- **DIRECTIONS FOR THIS TASK**: Reply with nothing but how many lines in the entries below include "Collapse".

- **DATASET**:

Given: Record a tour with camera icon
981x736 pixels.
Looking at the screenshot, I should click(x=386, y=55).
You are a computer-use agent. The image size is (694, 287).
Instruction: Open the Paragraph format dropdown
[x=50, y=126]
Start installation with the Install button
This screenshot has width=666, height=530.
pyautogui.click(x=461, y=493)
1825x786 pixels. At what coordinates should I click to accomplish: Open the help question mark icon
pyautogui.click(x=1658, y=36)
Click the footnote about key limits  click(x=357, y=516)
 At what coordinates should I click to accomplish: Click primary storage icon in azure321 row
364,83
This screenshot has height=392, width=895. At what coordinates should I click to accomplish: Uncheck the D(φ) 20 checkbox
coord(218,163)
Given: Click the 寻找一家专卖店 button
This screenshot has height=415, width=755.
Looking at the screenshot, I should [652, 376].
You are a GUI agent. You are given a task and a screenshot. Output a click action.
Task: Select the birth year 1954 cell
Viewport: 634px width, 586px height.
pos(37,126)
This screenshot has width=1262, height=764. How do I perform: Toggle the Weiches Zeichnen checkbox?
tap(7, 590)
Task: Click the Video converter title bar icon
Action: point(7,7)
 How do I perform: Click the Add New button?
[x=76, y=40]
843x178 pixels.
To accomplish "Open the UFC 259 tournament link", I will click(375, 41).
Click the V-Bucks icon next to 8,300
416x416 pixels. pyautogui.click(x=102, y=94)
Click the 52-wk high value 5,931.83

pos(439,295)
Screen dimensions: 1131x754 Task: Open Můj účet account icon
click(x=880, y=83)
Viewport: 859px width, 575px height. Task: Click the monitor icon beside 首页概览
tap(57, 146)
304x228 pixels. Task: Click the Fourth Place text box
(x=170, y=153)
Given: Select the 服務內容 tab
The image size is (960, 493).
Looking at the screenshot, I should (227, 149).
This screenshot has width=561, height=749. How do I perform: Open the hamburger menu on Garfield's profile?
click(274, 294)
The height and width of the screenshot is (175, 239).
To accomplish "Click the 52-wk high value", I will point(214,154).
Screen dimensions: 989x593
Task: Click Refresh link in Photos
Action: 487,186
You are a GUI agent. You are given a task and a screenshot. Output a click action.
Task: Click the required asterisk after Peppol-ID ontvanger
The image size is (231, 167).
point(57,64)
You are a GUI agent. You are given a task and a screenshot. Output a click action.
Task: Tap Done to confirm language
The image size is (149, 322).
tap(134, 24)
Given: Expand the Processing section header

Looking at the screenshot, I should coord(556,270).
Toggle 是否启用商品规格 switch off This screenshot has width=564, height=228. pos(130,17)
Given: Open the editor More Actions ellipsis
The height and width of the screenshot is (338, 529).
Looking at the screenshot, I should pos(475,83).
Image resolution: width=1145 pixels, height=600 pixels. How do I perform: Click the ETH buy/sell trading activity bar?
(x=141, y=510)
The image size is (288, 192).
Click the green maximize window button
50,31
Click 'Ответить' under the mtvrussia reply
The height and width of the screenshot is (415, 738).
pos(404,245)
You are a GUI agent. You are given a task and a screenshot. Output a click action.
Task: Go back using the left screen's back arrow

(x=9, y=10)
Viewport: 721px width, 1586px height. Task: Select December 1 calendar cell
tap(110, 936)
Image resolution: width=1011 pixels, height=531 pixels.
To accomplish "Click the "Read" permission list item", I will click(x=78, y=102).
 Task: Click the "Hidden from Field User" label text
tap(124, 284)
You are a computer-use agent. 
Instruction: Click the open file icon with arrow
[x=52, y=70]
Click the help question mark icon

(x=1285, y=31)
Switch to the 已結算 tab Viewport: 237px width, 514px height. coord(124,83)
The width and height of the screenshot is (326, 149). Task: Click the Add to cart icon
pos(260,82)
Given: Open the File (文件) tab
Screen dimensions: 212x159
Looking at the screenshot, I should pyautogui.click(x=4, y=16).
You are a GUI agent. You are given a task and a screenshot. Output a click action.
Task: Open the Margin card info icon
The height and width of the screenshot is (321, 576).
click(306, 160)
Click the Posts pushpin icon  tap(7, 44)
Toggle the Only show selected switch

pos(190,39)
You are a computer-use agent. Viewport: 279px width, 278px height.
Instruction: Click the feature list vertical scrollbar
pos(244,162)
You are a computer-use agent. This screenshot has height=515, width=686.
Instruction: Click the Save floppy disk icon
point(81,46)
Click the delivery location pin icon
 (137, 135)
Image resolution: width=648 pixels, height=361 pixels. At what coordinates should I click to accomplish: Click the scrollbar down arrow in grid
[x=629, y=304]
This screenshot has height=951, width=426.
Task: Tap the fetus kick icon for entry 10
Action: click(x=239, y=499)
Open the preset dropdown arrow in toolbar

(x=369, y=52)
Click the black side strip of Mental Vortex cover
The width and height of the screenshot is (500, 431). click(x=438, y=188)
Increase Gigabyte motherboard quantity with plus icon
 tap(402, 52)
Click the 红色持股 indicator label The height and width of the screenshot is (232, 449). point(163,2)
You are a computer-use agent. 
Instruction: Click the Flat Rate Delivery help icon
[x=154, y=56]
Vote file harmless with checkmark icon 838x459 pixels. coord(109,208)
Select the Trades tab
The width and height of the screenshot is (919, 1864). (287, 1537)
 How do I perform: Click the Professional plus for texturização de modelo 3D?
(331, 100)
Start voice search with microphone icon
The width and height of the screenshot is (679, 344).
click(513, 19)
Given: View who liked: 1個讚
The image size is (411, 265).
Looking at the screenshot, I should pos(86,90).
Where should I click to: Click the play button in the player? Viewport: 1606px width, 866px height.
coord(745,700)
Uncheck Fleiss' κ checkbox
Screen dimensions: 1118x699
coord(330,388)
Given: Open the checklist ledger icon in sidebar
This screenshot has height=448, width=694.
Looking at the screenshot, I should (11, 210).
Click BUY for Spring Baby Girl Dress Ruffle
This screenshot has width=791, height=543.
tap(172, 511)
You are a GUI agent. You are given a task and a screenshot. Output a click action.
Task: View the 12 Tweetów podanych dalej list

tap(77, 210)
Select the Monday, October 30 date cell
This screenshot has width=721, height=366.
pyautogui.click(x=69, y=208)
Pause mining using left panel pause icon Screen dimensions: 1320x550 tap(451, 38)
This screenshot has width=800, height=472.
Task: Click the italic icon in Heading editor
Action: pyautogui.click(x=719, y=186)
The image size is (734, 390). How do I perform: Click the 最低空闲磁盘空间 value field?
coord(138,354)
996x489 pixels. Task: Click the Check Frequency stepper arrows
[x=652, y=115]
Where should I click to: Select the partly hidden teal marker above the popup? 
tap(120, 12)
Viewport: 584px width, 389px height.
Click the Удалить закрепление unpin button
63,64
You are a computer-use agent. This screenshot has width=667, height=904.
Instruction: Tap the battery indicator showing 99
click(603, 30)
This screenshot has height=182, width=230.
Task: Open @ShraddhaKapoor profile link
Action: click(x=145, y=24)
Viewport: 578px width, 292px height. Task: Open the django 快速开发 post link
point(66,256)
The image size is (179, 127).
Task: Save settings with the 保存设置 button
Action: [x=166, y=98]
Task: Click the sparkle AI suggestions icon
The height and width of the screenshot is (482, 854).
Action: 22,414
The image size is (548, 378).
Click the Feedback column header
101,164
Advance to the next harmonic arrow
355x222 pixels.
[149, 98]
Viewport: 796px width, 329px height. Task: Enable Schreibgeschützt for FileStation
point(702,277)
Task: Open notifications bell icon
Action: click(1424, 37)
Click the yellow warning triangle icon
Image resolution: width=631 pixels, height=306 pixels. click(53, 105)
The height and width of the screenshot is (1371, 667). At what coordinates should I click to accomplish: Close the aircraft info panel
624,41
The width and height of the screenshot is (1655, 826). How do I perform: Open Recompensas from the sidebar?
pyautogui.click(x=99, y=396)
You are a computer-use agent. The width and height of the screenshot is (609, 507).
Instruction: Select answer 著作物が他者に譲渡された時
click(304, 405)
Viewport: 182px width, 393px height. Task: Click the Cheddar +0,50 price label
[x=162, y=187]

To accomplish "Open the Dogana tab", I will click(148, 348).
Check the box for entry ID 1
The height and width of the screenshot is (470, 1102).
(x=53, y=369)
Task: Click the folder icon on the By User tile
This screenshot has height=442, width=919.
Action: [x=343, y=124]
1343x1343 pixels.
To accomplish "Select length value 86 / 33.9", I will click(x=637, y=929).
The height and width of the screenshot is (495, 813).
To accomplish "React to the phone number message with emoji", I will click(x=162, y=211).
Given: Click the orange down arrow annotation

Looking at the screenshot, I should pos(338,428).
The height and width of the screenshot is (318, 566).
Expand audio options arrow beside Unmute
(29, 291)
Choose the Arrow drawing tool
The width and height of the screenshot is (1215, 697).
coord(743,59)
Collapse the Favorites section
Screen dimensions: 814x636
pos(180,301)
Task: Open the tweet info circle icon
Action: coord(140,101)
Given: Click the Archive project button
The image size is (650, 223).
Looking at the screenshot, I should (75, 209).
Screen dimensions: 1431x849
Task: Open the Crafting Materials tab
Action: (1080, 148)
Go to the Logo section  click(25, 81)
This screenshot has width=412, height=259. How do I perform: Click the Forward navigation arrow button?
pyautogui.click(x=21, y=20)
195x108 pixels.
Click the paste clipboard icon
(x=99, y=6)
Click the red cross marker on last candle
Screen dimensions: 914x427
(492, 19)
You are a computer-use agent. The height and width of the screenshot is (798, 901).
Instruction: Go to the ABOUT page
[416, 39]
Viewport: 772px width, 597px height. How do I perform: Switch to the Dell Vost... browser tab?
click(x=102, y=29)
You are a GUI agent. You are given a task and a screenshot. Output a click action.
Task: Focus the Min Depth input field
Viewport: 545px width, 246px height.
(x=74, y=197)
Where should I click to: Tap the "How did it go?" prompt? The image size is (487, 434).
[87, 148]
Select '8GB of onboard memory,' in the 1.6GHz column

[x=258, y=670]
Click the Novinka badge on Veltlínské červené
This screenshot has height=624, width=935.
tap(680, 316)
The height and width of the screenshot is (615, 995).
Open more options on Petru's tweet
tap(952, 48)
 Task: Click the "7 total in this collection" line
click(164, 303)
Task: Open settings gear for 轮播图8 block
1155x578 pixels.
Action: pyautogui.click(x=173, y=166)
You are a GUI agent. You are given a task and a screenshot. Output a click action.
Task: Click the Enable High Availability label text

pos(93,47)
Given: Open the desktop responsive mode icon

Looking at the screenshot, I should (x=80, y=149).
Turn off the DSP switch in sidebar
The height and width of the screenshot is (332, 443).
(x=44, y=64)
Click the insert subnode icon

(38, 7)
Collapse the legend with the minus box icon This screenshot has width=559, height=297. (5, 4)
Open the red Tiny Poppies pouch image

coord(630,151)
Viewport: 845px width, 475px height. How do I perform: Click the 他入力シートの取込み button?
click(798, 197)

- **ANSWER FOR THE TASK**: 2